Resulta curioso que hasta mediados de 2017, cuando supuestamente se hizo imposible para el Cisen saber cuántas solicitudes ha presentado y cuántas le han autorizado, el número de comunicaciones intervenidas se incrementaba de manera sostenida.

Veamos. En 2012, el último año de gobierno de Felipe Calderón (aquel que metió al país en una espiral de violencia que hasta la fecha no se puede contener) las solicitudes que presentó el Cisen al Poder Judicial para que pudiera intervenir comunicaciones sumaron 214. En 2013, ya bajo Enrique Peña Nieto, se incrementaron en más del doble: alcanzaron las 530. Para 2014 el número se incrementó a 726. Se redujo a 689 en 2015. Y subió de nuevo, a 708, en 2016. Nada sabemos de las intervenciones de comunicaciones en 2017 ni en lo que va de 2018 (supuestamente el último año de vida del Cisen toda vez que Andrés Manuel López Obrador prometió desaparecerlo).

Así, en los primeros 4 años de peñismo en total la oficina de inteligencia presentó 2 mil 653 solicitudes de intervención de comunicaciones, contra las 954 del calderonismo. Por lo menos de manera legal –porque también se hizo de manera ilegal, es decir, sin el permiso de un juez–, el gobierno de Enrique Peña Nieto superó con holgura el uso del Centro para espiar a personas cuyas actividades supuestamente ponían en riesgo la seguridad nacional de México.

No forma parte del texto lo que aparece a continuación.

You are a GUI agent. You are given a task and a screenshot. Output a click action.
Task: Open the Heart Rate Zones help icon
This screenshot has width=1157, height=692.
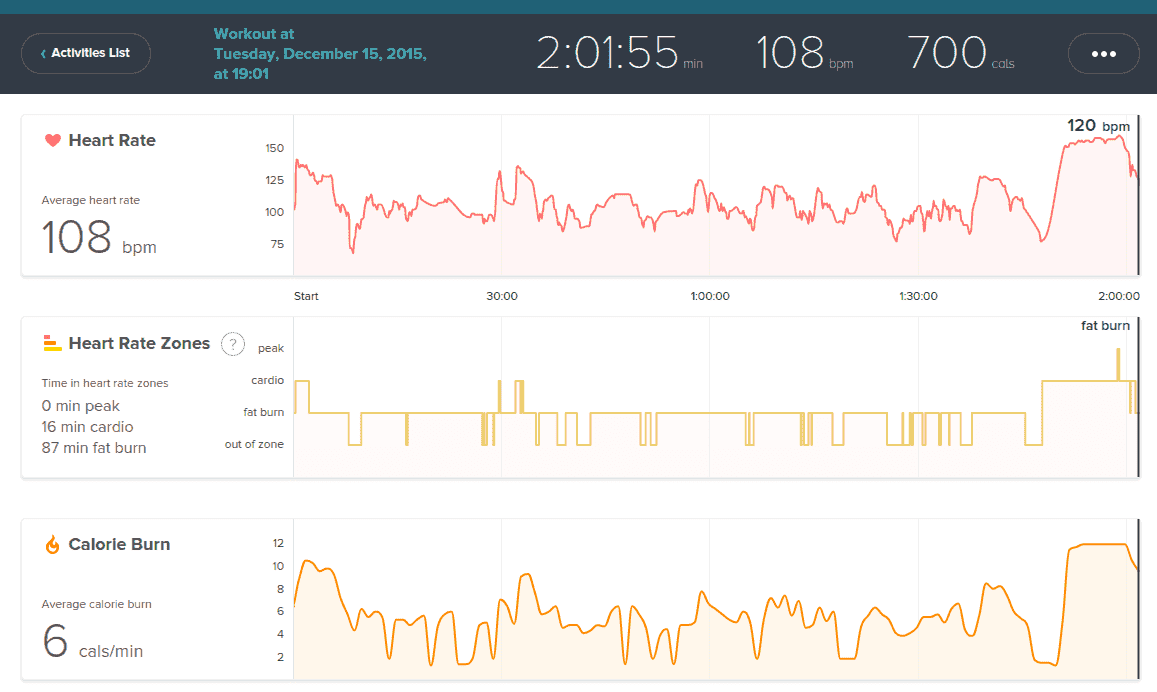[x=232, y=344]
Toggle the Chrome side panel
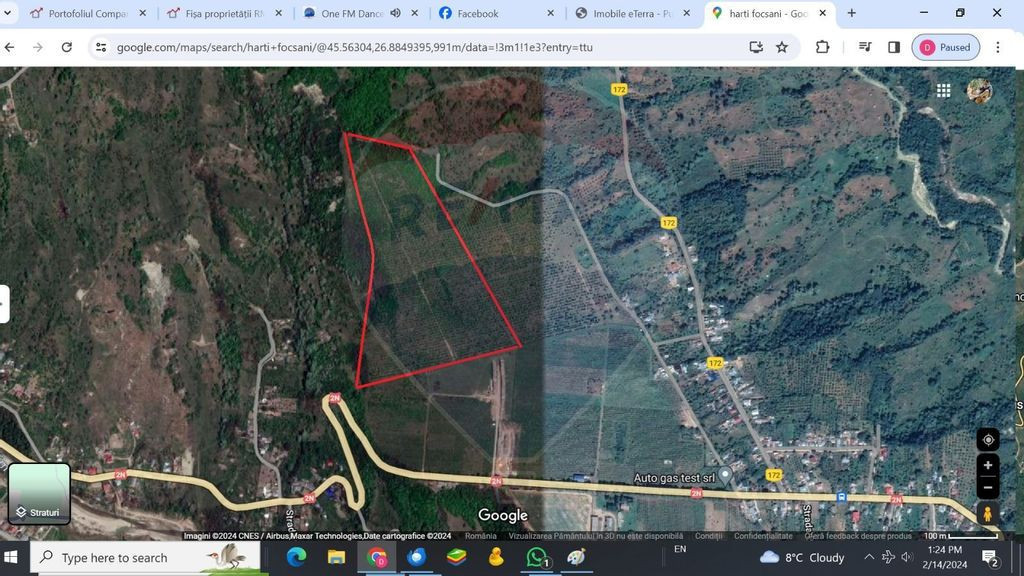 (x=894, y=47)
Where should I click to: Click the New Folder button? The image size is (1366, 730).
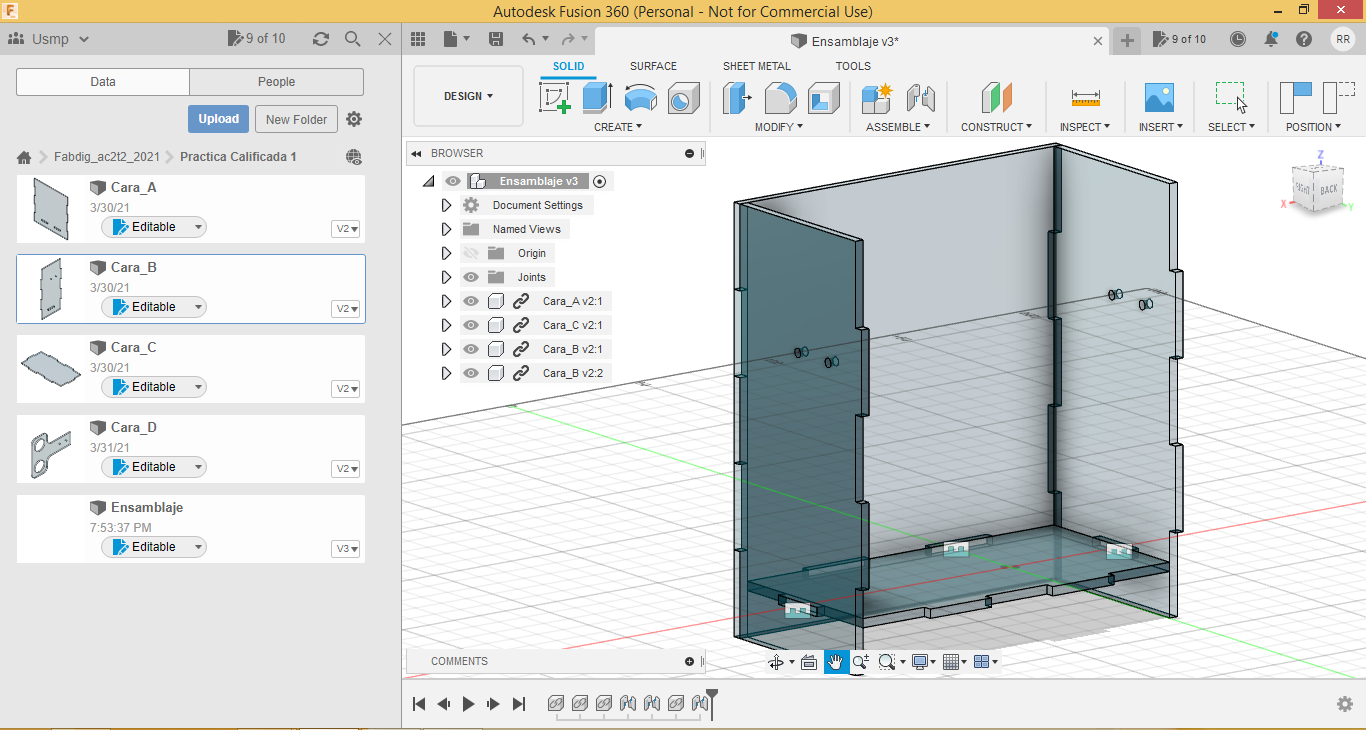[296, 119]
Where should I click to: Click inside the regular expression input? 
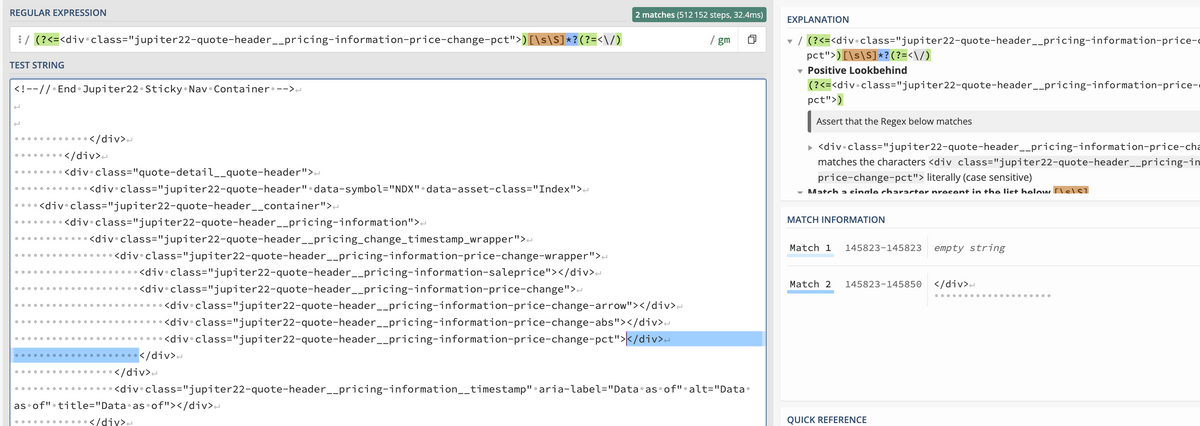pos(400,41)
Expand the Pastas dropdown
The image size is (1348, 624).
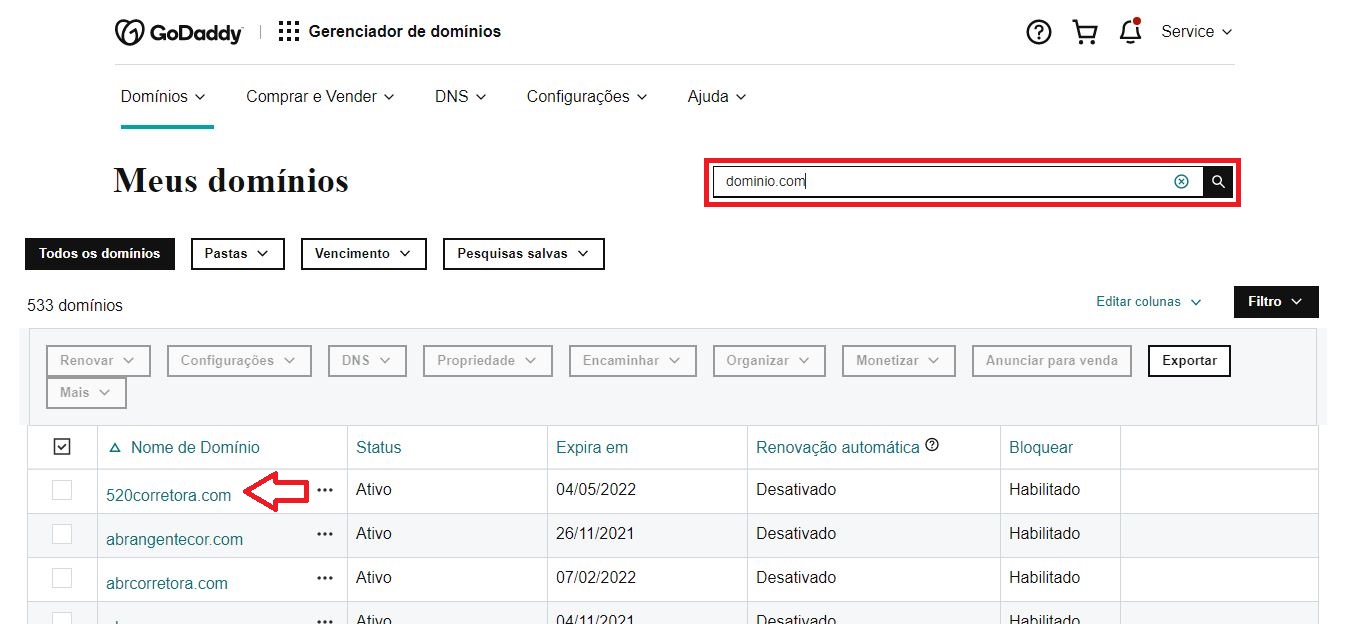coord(237,254)
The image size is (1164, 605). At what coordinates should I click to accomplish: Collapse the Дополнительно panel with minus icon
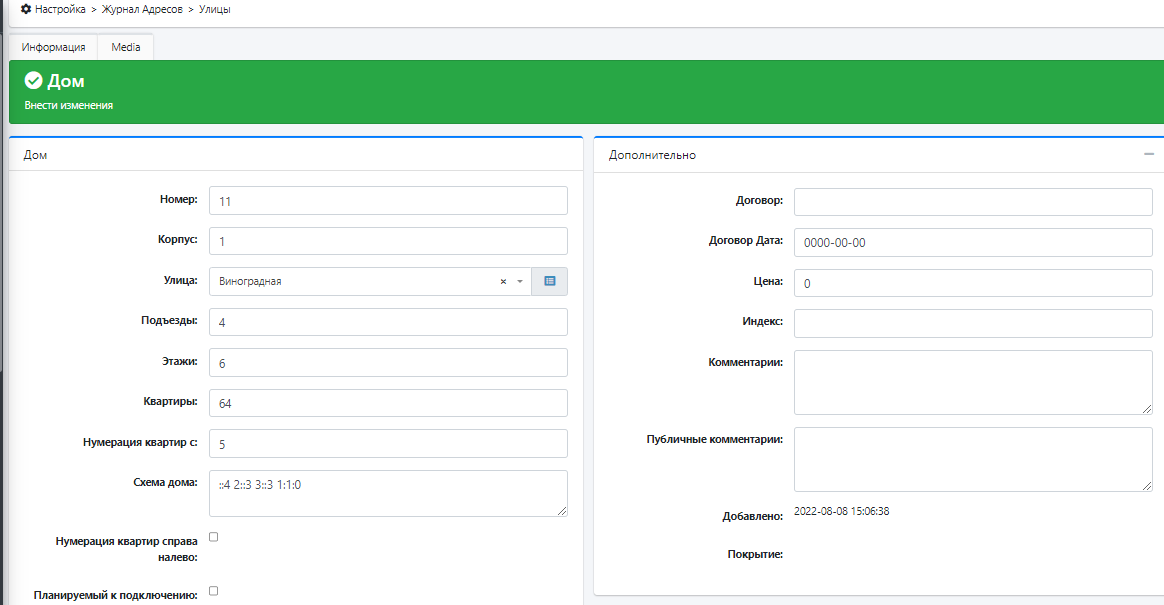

La “imposibilidad” de informar del número de intervenciones de comunicaciones realizadas por el Cisen le fue informada a un ciudadano como respuesta a la solicitud de información presentada por medio de la Ley General de Transparencia y Acceso a la Información Pública con folio 0410000016018.

Dice el Cisen textualmente que desde el 19 de junio de 2019 no puede “actualizar” el dato, “ya que la estadística era realizada verificando la información a través del Sistema Electrónico denominado ‘Ventana Electrónica de Trámite’, administrado por el Poder Judicial de la Federación, mismo que a la fecha ya no está vigente ni operable en su plataforma tecnológica.

“Es importante señalar que, derivado del cambio al Sistema de Seguimiento de Expedientes (Sise), administrado por dicho Poder Federal, el mismo no genera estadística alguna, razón por la cual este Centro está imposibilitado materialmente para entregar la información solicitada, al no existir la herramienta electrónica a través de la cual era proporcionada la estadística en comento.”

¡O sea que la culpa es del Poder Judicial! ¡Para qué cambia su plataforma!

Y el Cisen advierte que institucionalmente no lleva la estadística, “pues dicho recuento no es necesario para el desarrollo de las funciones de este Centro, es decir, no es necesario llevar estadística alguna del procedimiento de intervención de comunicaciones”.

Así de sencillo. ¿En verdad no sabe el Cisen a cuántas personas espía? ¿O será que previo a las elecciones de julio pasado la cantidad de operativos de espionaje se incrementó exponencialmente y de ello no quiere informar?

En efecto, el Cisen no cumple un papel de Estado. Es una herramienta onerosa, rebasada, sin identidad y que ha sido usada para espiar a los adversarios del régimen en turno. Veremos si, en verdad, López Obrador cumplirá su promesa de desaparecerlo o sólo le cambiará el nombre.

Serenos, morenos, y acostúmbrense a la crítica. Sobre todo a la que proviene de la izquierda (sí, sí existe, no se crean lo del fin de la historia y de que cómoda e irremediablemente todo tiende al “centro”). Pareciera que pronto, muy pronto, a los triunfadores de la jornada electoral ya les molesta el reclamo proletario mientras se regodean de los halagos de los poderosos. Y qué curioso: a los acríticos fans les resultan repugnantes las advertencias del Congreso Nacional Indígena y exquisitos los apapachos que su líder recibe del gran empresariado. Debate serio.